I don’t wear my heart on my sleeve, I am ALL HEART (Tony Single).
This blog, modernmysticmother.com was my place to be a complete whole person. To be all of me. I could be happy and just doing whatever. Blah blah blah, it was all just fun. It helped me to sort through the mess within my head. I was venting and stuff my frustrations and realisations and ideas and stuff.
I wanted to be there for the world, to use my skills and life experience to help teach others. To help them be true to themselves. To learn to love themselves. How to pick the right friends. How to… how to live a life that is worth living. Learn from my mistakes. And it doesn’t matter if you listen to me or not, the important thing is that you listen to yourself.

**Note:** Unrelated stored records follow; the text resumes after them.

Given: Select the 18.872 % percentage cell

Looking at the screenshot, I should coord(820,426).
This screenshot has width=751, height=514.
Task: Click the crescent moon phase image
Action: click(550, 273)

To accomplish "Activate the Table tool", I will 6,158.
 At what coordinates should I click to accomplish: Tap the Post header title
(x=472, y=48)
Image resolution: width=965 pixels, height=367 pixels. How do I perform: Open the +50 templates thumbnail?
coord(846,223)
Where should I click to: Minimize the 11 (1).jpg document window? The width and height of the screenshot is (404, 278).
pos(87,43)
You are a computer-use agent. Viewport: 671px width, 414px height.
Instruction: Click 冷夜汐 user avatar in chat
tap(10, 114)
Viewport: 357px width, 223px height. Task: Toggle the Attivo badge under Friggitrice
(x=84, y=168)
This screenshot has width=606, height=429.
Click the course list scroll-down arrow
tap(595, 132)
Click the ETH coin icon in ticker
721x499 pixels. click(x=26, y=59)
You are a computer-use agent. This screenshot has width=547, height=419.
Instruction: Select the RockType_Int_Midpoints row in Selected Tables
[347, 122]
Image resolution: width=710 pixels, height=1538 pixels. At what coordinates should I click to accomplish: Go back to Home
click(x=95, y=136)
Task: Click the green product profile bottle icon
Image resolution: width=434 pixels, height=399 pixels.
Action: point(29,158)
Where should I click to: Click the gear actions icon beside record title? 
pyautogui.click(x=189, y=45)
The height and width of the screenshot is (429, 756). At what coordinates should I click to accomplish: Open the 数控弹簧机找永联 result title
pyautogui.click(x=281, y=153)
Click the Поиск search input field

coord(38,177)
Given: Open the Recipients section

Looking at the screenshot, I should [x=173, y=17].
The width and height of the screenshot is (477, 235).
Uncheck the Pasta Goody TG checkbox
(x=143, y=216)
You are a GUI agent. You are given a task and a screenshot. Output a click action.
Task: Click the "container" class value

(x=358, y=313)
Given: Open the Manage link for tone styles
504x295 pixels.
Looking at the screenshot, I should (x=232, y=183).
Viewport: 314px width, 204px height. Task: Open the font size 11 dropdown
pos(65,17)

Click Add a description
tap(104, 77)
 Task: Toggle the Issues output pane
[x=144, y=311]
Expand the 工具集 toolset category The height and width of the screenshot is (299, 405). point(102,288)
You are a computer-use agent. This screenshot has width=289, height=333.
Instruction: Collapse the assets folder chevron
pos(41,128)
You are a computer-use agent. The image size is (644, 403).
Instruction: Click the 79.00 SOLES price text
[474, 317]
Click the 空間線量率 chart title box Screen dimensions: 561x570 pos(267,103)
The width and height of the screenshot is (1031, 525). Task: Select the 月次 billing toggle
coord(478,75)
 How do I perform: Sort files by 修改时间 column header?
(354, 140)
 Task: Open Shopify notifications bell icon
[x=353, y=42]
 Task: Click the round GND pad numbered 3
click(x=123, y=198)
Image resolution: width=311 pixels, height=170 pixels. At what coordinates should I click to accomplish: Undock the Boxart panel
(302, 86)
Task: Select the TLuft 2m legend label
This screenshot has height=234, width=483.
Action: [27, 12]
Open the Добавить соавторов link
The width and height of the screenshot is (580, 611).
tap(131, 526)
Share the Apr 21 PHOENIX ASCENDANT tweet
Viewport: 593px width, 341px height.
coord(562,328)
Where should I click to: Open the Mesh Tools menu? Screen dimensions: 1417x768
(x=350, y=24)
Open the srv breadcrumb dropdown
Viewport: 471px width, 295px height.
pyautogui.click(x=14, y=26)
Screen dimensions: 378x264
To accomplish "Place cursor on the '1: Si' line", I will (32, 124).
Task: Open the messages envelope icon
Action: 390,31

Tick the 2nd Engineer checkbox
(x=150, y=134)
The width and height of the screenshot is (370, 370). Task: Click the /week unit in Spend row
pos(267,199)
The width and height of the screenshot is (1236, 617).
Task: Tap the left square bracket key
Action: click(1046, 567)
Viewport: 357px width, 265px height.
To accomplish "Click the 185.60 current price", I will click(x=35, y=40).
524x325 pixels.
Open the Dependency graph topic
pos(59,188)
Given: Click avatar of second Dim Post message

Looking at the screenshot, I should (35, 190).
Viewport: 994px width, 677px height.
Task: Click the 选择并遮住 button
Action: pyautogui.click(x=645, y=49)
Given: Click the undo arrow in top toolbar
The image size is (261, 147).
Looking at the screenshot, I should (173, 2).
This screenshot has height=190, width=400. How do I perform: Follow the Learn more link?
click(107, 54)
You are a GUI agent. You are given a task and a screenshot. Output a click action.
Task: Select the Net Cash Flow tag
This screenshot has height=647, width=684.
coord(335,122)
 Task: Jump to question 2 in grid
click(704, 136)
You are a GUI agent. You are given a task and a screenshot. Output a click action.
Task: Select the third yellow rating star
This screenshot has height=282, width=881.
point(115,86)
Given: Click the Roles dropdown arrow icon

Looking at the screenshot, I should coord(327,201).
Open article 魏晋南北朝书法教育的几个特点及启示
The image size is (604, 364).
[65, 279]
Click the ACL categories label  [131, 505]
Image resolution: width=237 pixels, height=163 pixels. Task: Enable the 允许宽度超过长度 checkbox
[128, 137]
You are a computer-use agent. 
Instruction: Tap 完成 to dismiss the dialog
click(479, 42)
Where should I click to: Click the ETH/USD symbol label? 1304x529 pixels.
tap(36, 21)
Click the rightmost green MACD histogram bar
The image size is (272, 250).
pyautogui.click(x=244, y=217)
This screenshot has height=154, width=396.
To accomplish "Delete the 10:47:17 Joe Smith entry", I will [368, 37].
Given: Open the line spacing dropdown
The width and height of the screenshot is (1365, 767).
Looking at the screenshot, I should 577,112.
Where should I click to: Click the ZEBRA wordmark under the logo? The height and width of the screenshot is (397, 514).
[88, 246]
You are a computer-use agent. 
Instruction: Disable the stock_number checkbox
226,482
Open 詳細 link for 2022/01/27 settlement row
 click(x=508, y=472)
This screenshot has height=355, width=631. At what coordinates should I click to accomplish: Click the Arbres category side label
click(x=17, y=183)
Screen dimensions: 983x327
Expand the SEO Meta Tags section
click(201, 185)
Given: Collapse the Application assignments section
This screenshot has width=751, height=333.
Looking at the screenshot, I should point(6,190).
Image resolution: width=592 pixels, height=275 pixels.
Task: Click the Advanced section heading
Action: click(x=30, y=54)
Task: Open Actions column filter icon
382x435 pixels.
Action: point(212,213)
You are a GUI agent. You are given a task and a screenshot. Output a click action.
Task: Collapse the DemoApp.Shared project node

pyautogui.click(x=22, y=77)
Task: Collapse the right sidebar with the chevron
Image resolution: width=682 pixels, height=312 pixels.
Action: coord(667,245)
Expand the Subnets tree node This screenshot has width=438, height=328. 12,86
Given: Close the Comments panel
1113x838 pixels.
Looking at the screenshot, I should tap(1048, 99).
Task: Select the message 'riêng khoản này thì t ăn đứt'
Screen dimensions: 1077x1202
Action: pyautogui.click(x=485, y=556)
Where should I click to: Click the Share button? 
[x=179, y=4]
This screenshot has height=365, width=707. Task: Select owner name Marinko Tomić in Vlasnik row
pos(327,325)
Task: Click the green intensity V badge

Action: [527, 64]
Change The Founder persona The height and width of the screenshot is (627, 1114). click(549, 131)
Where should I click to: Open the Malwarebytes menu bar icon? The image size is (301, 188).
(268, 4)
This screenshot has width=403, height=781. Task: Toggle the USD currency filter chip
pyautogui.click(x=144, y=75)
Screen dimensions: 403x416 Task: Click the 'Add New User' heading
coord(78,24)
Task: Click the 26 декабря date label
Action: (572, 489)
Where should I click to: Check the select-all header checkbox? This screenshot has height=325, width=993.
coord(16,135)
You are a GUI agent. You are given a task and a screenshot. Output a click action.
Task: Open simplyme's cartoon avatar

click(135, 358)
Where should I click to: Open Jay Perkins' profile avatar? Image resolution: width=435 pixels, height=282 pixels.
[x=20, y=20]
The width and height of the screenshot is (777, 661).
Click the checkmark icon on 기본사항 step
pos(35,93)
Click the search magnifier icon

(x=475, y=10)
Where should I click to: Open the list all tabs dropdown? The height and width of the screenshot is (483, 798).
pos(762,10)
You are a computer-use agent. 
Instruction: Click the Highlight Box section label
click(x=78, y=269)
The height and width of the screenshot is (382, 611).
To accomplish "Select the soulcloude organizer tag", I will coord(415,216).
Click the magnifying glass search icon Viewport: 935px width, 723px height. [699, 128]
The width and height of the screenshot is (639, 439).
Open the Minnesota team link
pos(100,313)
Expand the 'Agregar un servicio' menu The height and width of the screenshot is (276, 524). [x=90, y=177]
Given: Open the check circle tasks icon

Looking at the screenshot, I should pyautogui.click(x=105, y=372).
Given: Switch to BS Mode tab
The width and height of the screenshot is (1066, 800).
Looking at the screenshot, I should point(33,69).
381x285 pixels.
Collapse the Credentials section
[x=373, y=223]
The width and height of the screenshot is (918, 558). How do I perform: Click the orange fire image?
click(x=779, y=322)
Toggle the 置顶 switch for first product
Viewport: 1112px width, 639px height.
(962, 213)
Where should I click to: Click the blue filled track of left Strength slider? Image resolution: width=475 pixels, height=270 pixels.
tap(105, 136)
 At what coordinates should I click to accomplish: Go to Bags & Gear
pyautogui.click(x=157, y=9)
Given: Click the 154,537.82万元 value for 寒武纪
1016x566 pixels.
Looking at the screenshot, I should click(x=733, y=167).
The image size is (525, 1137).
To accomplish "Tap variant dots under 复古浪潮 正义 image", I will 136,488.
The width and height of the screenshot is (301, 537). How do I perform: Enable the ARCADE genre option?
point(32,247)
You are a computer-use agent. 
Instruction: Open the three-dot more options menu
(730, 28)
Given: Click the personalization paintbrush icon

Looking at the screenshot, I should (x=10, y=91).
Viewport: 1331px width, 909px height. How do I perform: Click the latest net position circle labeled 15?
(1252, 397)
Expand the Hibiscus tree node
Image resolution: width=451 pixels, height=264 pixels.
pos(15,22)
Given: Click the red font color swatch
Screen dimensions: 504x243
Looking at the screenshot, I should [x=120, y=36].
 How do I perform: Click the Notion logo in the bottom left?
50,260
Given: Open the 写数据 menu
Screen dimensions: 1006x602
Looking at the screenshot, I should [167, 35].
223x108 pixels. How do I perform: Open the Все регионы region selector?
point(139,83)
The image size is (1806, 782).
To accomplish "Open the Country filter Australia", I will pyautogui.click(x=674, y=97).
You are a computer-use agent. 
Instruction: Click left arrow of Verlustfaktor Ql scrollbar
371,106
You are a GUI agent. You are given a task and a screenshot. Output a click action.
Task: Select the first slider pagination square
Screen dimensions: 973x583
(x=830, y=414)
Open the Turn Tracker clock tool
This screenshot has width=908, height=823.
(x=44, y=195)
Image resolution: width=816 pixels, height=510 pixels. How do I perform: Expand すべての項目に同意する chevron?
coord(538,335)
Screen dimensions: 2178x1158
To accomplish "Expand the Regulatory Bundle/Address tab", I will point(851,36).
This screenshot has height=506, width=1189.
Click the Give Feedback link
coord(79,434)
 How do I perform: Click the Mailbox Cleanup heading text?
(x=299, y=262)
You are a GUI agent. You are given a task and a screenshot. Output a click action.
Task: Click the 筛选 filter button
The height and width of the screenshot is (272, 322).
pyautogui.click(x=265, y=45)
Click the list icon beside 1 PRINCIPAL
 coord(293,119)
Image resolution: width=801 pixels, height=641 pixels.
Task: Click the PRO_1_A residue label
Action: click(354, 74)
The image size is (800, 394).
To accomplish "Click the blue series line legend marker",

Names are incredibly important to me. Words are everything. And I guard those that I love fiercely. Thus why I have to put my name and my face out there. Fucking bring it, bitches. You don’t scare me, you can’t hurt me, because I suffer already by my own hands in my body, mind and spirit. I kill myself metaphysically every single day. Existence is already fucking painful.
I want to extol the people I love, the people I know. Complete and utter nepotism. But I am honest and upfront with my shit. So you better fucking believe everything I say. Because I mean what I say, and I say what I mean. I do not bullshit around.
I’m not god. I’m not airy fairy wherever whatever. I am real. I am finite. I am right here, right now. That’s all I know. That’s all I am. I exist.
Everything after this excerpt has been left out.